WRITTEN REQUEST.
In the data center forecast text, what position does Andrew Schmidt hold?

TEXT PROVIDED.
****

The 2018 data center forecast calls for shifts in the way the cloud is leveraged, with an emphasis on security.
The cloud and the edge
To build a cloud-like data center that’s scalable, cost-effective and flexible greatly depends on custom scale-out architectures to address each of your customers’ networks, compute and storage needs. Factors include:
- IoT/sensor data volume for collection and analysis
- Processing power required to the device level
- The need for real-time data and decision making
- Existing physical and skill assets that support your customer’s data center needs
Andrew Schmidt, Ingram Micro senior Solution Center engineer, says that the edge will play a greater role in certain types of data center architectures. “The edge involves using on-premises hyperconverged systems at remote locations to bolster the performance of virtual desktop infrastructure (VDI) deployments,” says Schmidt. “The concentration of multisite users at the edge changes the data center management model. That information needs to be part of your customer conversations.” He adds that the cloud plays a role, but it’s not a one-size-fits-all solution.

****

SOURCE MATERIAL.

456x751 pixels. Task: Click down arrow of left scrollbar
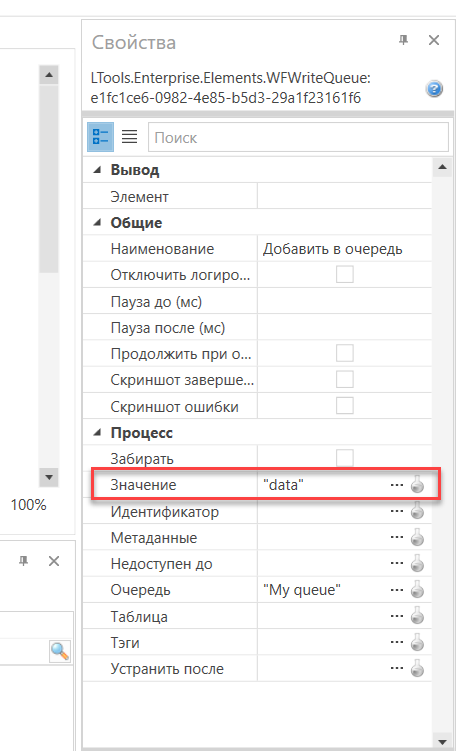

****

RESPONSE BELOW.
Ingram Micro senior Solution Center engineer